Position: Founder & Team Leader
Organization: Public Health Ambassadors Uganda (PHAU)
Current Location: Uganda, Africa
Master of Science in Public Health – Population and Reproductive Health from Uganda Martyrs University
Additional Degrees and Certifications:
•Bachelor of Science in Public Health
Award:People’s Choice AwardAwarding Organization:Knowledge for Health with their media partners – Girls GlobeDate Awarded:May 28, 2017
Award:Outstanding Work – Impact to the CommunityAwarding Organization:Clarke International UniversityDate Awarded:March 7, 2018
Award:Health promotion and Educative Arts AwardAwarding Organization:Clarke International UniversityDate Awarded:February 14, 2014
“Through dance, performance & bold programming, Patrick’s tireless leadership of PHAU balances youthful joy & creativity with the wisdom, empathy & foresight yielded by years of hard work in the field. He’s a leader & inspiration in Uganda & globally.
– Elizabeth Futrell, Director, Transmedia Story Lab at Ci3 | University of Chicago
Describe your contributions to and achievements in family planning.
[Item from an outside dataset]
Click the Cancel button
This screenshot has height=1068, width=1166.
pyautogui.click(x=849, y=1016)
In 2014, with my other three colleagues, I founded Public Health Ambassadors Uganda (PHAU); a youth led and serving organisation that address issues of SRHR and HIV Awareness through youth empowerment programmes, health education, social entrepreneurship and use of ICT for health. With my leadership as the Team Leader, PHAU has grown from an outreach entity to a full fledged organisation that has reached out to 64231 young people with SRHR information and only 18,944 have directly received services in 15 districts across the country. I have mentored over 150 youth in the use of creative and performance arts such as plays, poetry, street/community theatre and flash mobs, as a means of educating young people about HIV/AIDS, STIs and teenage pregnancy in Uganda.
What sparked your passion for family planning?
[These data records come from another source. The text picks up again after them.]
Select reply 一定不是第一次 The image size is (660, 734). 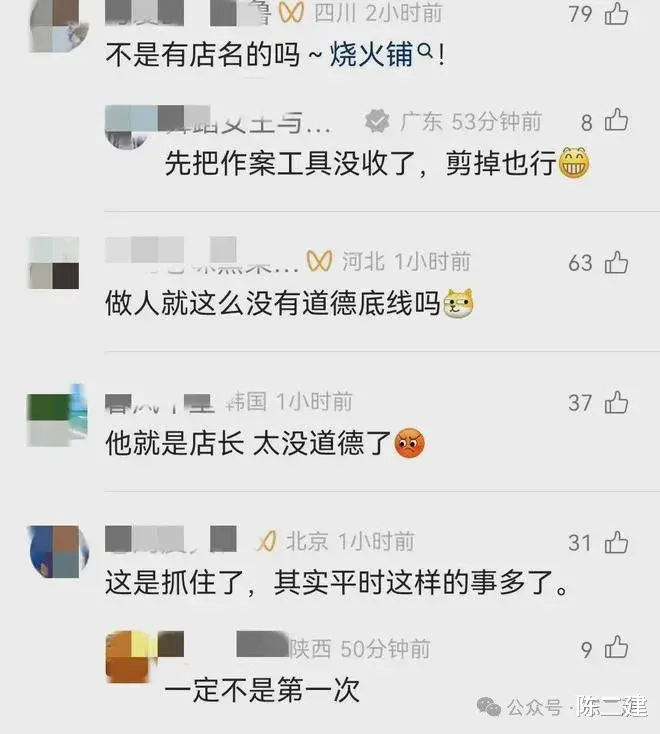262,690
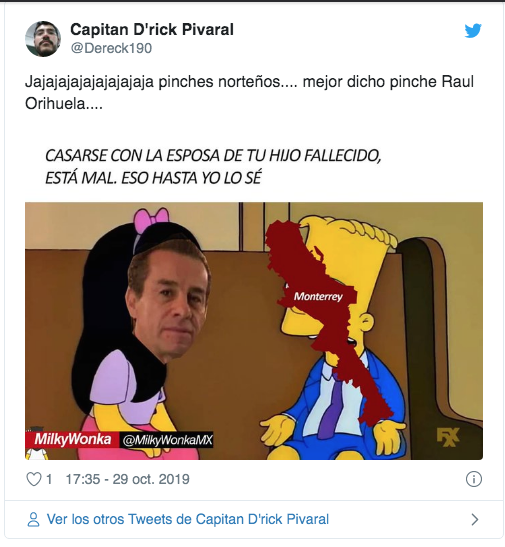Click the Monterrey label on the map

[x=318, y=297]
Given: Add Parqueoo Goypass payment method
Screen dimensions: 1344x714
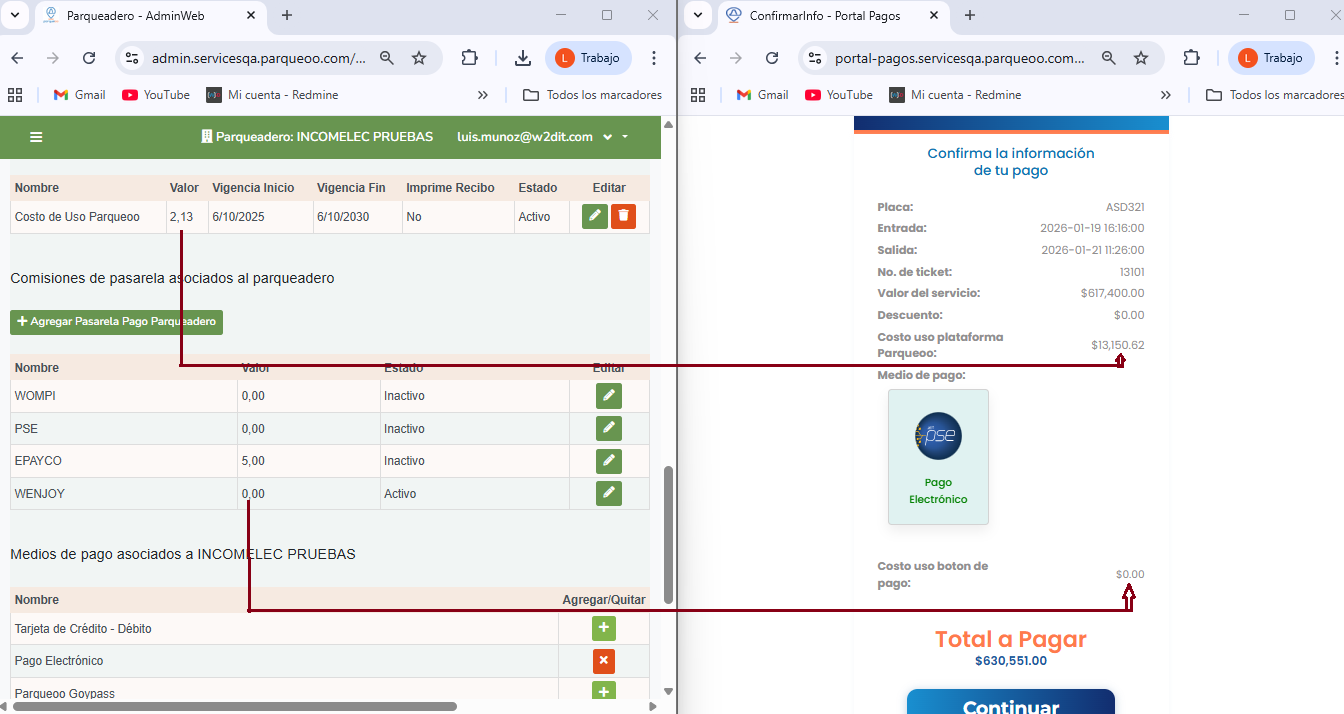Looking at the screenshot, I should (x=603, y=691).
As i was growing up in one of the slums in Kampala, i witnessed many girls drop out of school because lack of information of safer sexual practices. One of the girls was just within our neighborhood and she had been expelled from school because of an early pregnancy and her family forced her to go and stay with the boyfriend. These young couple was stigmatized and discriminated in the community. Therefore, I committed to creating awareness about FP so that young people make informed decisions.
Give one or two examples of how you display leadership in your family planning work.:
I have embraced the use of creative and performance arts approach through use of theater, spoken word poetry, creative dance, music concerts and flash mobs to advance SRHR information and services among young people in Uganda. Use of creative and performance arts puts young people at the center of implementation and often the SRHR information takes to stick in their minds because it fun, engaging and participatory. This approach provides a safe safe for young people to openly have discussions.
If you are named a winner of 120 under 40, how will you use this new platform and the $1000 grant to advance your work?
Winning the 120 under 40 would be of great impact in supporting and scaling up of the Public Health Ambassadors Programme (PHAP); where young people are able to spend between three to six months exploring public health needs and issues that you feel passionate about within your communities. PHAP is purposed to turn young people into advocates, activists, champions and change agents by empowering them with information and skills on Sexual and Reproductive Health and Rights, HIV/AIDS.